Vaccino anti-Aids: un’equipe italiana sperimenta una cura che rigenera il sistema immunitario

Pubblicato il 12 Novembre 2010 - 12:10 OLTRE 6 MESI FA

Un’equipe medica italiana ha sperimentato un vaccino anti Aids che aiuta e rigenera il sistema immunitario. La cura è stata messa a punto presso l’Istituto Superiore di Sanità (Iss) ed è giunta alla fase 2 della sperimentazione.

I risultati ottenuti finora su 87 pazienti di età compresa fra 18 e 58 anni, tutti in cura con la terapia antiretrovirale (Haart), sono pubblicati sulla rivista Plos One.

La sperimentazione, coordinata dal gruppo di Barbara Ensoli, è in corso in 11 centri ed è stata finanziata con 13 milioni.Frutto di una ricerca che ha portato finora a 10 brevetti da parte di una struttura pubblica come l’Iss, il vaccino terapeutico agisce colpendo la proteina Tat, che si trova all’interno del virus Hiv: è il motore che gli permette di replicarsi e diffondersi nell’organismo.

”Abbiamo visto che il vaccino arriva dove i farmaci si fermano”, ha spiegato la ricercatrice. I farmaci antiretrovirali riducono infatti il numero delle particelle di virus in circolazione, ma non riescono ad azzerarle. Il virus continua ad essere presente e si rifugia in ”santuari”, costringendo il sistema immunitario ad un continuo stato di allerta. Il risultato è una vera e propria sindrome, che si manifesta con problemi cardiovascolari, epatici, renali. “Il vaccino – ha detto ancora Ensoli – sembra riportare il sistema immunitario verso uno stato di equilibrio”.

La fase 2 della sperimentazione non è ancora conclusa e l’obiettivo è arrivare a vaccinare 160 volontari. Tuttavia ”abbiamo deciso di pubblicare adesso perche’ abbiamo ottenuto in tempi molto rapidi risultati statisticamente significativi: vederli è stata un’emozione”, ha detto Ensoli: ”A 48 settimane dalla somministrazione del vaccino i parametri continuano a migliorare, sembra che riusciamo a bloccare il danno”.

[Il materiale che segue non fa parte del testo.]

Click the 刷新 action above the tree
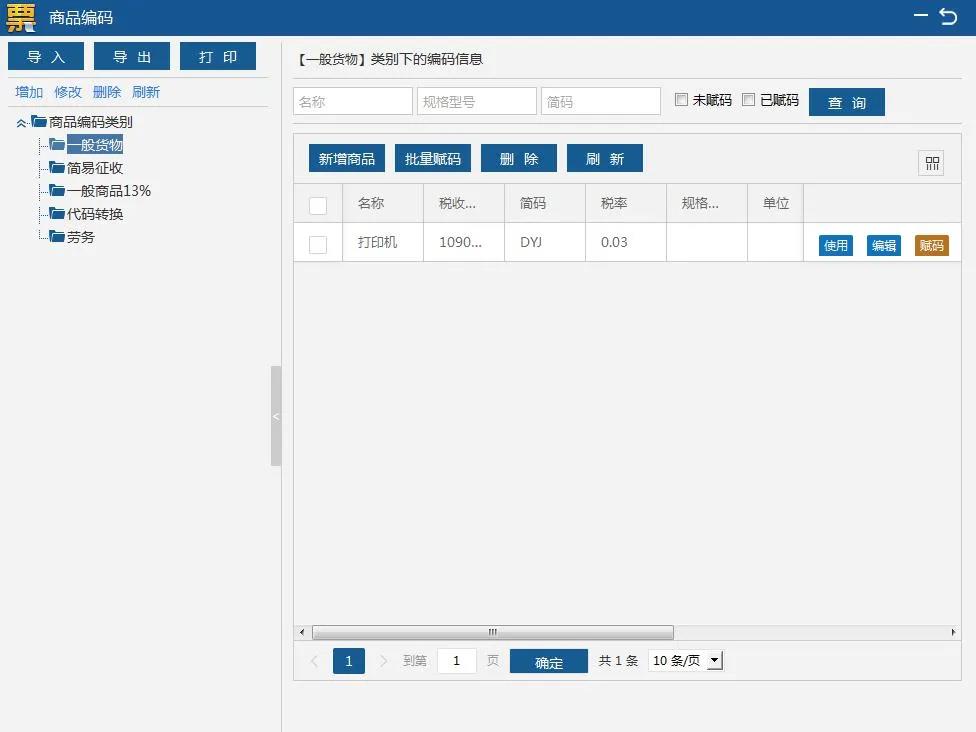 pos(146,91)
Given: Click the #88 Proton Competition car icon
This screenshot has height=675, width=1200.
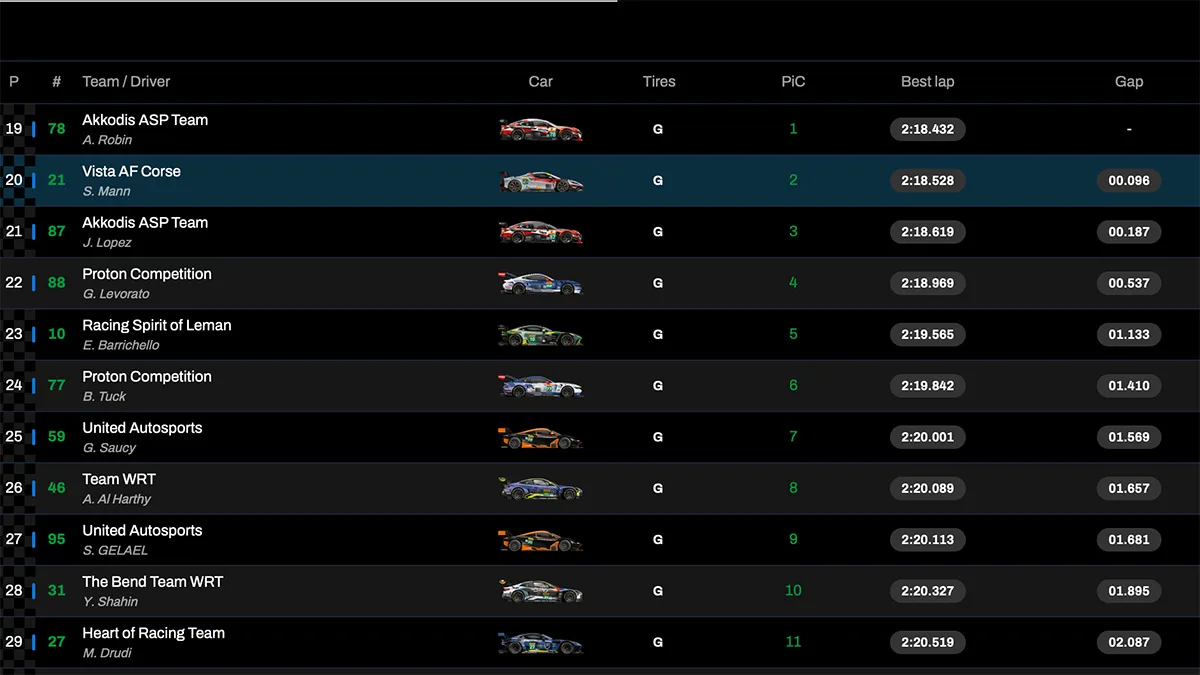Looking at the screenshot, I should 540,284.
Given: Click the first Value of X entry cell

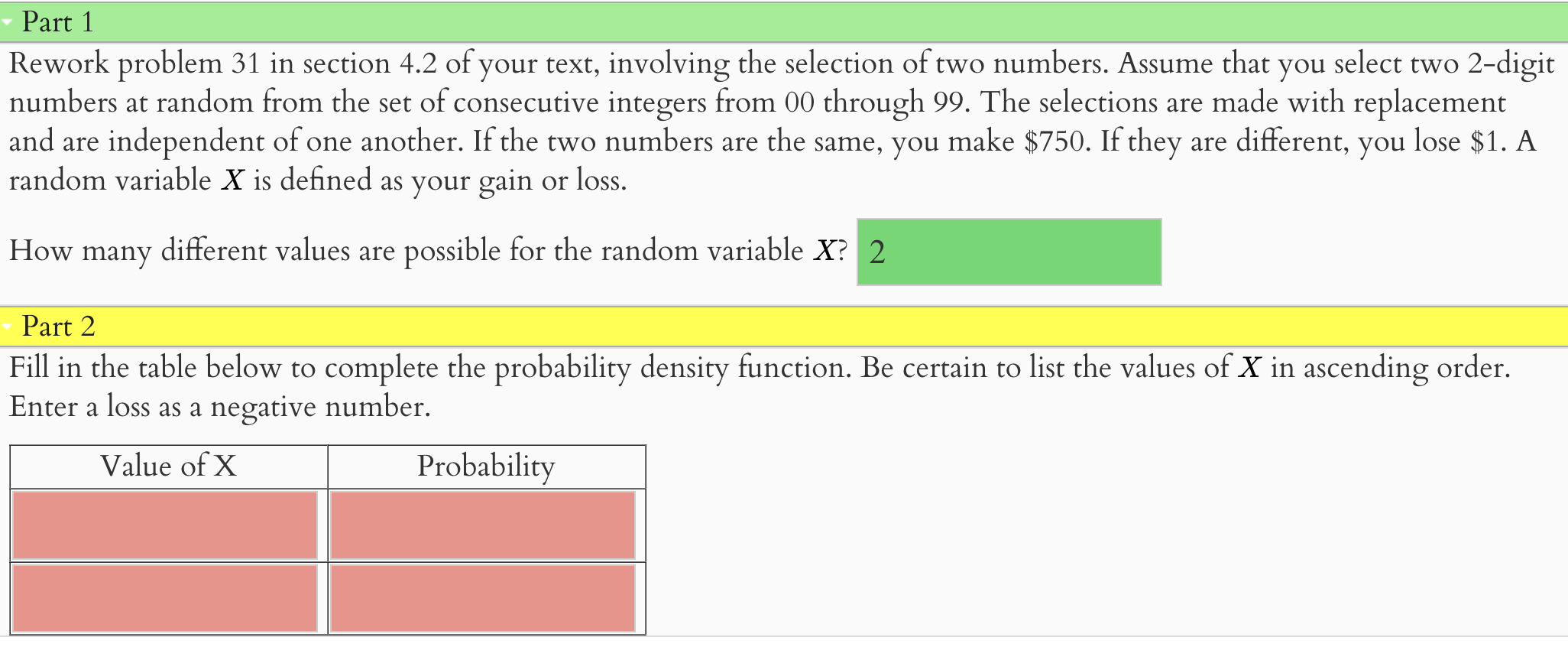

Per il presidente dell’Iss, Enrico Garaci, i risultati appena pubblicati ”ci danno ragione degli sforzi compiuti” e ”confermano il modello di ricerca traslazionale che stiamo attuando, dal bancone del laboratorio al letto del paziente”. Per completare la sperimentazione fino a 160 volontari servono adesso altri fondi e l’appello dei ricercatori è rivolto tanto al pubblico quanto a strutture private.